*** INFORMATION PROVIDED

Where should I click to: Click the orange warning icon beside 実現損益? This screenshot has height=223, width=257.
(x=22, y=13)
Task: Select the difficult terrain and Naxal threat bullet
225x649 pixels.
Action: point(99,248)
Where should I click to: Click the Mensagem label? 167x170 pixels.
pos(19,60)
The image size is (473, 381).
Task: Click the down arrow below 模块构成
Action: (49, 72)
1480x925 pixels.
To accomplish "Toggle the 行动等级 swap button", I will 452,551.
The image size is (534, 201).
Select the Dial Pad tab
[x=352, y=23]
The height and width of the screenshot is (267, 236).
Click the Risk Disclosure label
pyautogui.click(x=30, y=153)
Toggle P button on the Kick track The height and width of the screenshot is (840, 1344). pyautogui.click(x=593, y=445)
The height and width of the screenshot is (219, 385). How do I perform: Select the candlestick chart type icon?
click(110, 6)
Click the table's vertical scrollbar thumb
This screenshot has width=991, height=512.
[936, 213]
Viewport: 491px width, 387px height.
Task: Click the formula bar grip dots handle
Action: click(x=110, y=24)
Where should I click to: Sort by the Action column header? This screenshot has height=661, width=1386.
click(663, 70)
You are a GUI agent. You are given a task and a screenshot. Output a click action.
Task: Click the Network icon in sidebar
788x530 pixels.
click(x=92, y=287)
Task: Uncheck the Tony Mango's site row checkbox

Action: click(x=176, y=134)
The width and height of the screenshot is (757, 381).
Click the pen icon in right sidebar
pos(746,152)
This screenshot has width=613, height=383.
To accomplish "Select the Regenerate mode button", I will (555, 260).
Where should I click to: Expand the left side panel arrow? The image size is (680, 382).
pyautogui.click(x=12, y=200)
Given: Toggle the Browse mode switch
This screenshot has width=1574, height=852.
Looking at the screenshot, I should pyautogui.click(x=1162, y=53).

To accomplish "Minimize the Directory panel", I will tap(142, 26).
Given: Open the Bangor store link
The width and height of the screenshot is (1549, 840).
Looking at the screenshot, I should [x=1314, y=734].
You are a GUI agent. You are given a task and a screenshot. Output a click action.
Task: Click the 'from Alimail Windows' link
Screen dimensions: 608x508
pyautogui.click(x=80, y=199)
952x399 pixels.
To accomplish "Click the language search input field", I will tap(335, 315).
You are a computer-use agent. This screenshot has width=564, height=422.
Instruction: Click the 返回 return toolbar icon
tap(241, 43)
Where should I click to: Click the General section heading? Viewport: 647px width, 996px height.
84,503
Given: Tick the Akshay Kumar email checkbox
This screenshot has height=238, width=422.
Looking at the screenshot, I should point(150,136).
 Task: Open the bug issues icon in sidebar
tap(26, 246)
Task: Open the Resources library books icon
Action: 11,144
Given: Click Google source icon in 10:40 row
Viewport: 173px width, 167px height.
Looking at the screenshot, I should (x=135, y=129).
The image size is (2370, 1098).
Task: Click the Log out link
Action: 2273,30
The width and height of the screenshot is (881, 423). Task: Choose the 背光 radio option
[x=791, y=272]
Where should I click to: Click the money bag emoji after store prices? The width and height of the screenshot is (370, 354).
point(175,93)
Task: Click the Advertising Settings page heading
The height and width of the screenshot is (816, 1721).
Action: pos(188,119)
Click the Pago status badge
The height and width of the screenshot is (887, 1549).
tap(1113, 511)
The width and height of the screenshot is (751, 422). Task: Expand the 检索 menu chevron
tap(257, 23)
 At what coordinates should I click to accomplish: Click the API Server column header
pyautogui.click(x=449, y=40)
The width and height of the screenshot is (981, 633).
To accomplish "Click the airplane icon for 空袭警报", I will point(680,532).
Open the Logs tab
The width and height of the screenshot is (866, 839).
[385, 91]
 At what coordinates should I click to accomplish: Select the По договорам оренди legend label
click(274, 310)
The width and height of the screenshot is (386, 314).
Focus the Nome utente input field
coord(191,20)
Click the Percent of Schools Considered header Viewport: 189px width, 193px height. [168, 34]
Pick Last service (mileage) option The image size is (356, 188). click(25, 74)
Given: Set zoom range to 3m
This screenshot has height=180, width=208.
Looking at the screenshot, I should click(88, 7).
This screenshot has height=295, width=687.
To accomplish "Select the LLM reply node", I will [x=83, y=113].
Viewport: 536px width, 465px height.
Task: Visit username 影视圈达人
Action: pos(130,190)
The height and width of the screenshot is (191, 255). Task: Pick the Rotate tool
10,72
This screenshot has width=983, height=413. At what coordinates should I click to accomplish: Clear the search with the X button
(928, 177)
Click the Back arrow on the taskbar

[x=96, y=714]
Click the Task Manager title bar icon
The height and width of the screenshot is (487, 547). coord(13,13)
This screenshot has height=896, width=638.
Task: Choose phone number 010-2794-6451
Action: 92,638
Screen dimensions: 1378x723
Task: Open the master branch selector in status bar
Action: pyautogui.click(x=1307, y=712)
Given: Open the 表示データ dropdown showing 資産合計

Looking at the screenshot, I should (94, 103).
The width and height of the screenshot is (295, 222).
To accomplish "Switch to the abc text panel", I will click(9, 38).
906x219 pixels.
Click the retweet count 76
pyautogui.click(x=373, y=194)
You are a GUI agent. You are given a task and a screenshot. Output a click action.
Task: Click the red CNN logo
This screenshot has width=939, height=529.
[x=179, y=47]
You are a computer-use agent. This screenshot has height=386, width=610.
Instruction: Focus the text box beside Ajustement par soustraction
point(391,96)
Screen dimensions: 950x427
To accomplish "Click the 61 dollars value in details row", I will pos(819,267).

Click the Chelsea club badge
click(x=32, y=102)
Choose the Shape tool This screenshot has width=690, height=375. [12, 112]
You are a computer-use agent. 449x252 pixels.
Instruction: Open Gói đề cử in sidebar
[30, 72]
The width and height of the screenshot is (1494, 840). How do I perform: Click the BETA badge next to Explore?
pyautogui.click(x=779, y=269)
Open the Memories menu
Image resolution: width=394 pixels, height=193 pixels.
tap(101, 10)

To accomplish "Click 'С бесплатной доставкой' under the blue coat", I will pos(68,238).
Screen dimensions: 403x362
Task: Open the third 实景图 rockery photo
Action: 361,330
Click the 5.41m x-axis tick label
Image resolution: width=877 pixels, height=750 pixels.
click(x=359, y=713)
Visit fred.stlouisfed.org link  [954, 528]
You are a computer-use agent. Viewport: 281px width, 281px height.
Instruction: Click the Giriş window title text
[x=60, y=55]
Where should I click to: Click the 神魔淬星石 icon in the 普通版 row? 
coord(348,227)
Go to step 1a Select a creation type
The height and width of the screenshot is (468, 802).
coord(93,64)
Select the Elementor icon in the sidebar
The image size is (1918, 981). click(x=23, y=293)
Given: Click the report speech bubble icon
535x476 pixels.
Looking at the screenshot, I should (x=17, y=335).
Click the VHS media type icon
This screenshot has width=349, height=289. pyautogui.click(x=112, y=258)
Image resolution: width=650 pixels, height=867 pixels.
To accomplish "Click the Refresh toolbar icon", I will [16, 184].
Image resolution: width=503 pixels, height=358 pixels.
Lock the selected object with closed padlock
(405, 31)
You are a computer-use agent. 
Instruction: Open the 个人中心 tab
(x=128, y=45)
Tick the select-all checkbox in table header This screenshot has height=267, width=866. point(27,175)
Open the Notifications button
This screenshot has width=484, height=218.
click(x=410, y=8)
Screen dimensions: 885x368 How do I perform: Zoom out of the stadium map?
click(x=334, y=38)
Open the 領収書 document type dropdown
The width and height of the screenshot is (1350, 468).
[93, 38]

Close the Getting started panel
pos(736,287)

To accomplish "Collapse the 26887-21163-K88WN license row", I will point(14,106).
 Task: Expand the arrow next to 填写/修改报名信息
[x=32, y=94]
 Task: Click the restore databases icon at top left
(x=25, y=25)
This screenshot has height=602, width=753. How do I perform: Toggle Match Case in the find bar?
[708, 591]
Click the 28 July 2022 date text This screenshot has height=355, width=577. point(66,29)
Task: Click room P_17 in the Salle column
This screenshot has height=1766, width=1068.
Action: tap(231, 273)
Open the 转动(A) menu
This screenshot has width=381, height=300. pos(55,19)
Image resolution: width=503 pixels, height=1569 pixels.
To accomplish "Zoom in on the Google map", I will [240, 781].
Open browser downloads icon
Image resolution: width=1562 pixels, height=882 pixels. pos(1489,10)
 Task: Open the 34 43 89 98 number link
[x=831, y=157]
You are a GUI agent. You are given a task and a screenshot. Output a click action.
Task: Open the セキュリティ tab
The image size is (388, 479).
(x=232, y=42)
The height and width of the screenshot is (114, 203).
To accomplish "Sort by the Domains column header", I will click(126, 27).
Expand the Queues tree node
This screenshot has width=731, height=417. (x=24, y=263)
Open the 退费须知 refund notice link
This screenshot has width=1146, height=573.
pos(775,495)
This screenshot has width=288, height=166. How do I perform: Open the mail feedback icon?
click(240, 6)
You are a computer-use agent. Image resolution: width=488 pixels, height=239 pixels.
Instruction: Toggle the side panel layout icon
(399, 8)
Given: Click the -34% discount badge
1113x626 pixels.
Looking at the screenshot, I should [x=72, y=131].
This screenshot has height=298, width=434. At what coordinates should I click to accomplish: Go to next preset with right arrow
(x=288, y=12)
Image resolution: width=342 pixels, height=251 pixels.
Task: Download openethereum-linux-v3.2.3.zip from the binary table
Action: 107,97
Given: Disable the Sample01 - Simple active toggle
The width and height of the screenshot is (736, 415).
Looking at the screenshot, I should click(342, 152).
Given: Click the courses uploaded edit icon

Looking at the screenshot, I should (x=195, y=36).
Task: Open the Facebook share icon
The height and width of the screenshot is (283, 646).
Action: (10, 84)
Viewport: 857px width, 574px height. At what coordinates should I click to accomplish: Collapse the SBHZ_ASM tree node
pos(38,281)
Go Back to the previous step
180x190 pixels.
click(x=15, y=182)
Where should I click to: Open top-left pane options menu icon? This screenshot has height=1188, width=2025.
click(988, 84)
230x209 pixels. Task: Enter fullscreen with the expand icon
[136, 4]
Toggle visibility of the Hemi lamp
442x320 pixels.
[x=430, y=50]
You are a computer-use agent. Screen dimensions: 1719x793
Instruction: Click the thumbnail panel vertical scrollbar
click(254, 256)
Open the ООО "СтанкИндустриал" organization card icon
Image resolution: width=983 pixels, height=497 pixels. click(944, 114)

******

Once you find the line with "Screen dimensions: 608x508" above, print it and every line after it up to and including the line with "has width=564, height=422.", exactly as written and nothing else.

> [SOLUTION FOR THIS TASK]:
Screen dimensions: 608x508
pyautogui.click(x=80, y=199)
952x399 pixels.
To accomplish "Click the language search input field", I will tap(335, 315).
You are a computer-use agent. This screenshot has width=564, height=422.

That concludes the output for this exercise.